_Aim of the exercise_
Go through the records and report each line in which the word "cart" occurs.

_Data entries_
-- Opening Marker --

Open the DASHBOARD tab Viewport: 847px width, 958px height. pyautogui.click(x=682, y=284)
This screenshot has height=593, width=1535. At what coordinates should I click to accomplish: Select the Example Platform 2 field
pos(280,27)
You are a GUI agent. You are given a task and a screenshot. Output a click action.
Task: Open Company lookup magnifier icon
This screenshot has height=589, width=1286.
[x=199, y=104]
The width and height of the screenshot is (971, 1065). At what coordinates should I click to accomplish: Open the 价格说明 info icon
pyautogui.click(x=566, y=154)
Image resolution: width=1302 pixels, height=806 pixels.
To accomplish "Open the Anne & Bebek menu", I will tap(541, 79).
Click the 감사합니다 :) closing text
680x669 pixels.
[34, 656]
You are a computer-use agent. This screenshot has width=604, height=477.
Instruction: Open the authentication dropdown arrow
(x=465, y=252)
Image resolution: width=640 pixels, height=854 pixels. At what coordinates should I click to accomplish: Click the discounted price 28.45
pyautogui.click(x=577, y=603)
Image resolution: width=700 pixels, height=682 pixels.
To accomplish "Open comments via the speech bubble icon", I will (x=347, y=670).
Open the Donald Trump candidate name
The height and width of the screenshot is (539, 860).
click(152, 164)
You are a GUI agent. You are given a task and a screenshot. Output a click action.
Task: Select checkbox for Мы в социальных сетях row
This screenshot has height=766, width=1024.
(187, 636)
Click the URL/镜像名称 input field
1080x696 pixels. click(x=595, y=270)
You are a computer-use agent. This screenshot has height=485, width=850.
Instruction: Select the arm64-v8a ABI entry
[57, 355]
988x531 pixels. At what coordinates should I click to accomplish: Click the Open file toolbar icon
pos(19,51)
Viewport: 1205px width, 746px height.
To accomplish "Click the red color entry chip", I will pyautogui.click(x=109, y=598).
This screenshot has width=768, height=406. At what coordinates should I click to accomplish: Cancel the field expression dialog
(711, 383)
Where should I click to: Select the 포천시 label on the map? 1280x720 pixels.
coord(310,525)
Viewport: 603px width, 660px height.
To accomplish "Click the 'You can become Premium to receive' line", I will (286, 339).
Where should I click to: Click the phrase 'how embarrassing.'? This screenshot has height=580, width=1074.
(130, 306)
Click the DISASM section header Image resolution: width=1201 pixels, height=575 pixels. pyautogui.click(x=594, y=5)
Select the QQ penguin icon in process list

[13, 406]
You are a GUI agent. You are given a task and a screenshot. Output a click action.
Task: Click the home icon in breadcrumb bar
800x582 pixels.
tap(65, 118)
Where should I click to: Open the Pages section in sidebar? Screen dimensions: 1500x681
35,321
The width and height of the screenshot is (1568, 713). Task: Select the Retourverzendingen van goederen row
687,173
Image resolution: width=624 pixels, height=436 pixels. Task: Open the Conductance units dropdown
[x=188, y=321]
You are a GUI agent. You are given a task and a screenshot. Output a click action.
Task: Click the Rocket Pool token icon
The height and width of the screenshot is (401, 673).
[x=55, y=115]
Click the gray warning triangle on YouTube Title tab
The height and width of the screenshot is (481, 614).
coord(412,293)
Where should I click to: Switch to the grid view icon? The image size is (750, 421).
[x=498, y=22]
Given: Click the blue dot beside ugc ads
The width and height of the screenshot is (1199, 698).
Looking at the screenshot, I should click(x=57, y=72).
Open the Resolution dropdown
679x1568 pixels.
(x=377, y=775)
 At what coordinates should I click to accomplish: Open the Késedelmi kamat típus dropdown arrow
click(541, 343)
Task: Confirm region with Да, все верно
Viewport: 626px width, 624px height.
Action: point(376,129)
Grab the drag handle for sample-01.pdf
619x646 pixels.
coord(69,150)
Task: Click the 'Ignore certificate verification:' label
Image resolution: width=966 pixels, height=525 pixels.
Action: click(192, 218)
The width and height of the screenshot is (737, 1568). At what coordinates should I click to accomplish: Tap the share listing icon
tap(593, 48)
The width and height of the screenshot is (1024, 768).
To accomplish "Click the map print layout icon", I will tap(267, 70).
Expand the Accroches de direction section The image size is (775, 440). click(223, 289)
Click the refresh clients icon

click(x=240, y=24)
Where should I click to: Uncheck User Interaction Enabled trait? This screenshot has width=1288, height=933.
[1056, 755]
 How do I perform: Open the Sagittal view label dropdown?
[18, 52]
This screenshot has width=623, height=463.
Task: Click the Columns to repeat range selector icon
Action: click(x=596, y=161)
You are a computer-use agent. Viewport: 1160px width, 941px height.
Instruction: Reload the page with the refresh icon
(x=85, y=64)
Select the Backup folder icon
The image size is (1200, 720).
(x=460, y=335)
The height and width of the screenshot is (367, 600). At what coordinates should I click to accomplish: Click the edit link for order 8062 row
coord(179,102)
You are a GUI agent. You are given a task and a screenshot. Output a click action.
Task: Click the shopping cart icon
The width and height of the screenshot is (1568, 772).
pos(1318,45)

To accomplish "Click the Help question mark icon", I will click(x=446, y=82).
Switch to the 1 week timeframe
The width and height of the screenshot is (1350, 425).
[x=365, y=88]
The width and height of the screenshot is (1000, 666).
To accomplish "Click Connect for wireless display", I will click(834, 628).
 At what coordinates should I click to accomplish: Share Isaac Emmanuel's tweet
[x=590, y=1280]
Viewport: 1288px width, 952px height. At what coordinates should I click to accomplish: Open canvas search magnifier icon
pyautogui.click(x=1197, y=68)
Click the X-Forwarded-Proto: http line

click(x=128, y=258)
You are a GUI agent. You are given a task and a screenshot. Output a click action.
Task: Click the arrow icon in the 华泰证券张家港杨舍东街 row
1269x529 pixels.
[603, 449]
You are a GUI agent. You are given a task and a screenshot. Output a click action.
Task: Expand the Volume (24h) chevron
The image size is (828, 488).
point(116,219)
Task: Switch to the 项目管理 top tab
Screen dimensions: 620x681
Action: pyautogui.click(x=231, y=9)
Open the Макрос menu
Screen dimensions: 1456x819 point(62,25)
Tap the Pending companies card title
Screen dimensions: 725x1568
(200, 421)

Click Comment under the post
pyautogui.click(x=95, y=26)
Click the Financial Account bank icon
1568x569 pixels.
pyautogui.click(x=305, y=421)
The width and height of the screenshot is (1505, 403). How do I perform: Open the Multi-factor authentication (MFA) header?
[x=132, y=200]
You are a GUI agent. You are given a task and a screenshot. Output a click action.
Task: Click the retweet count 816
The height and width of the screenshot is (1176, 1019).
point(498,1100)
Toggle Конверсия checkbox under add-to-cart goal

-- Closing Marker --

_Written response_
Task: Click the shopping cart icon
Toggle Конверсия checkbox under add-to-cart goal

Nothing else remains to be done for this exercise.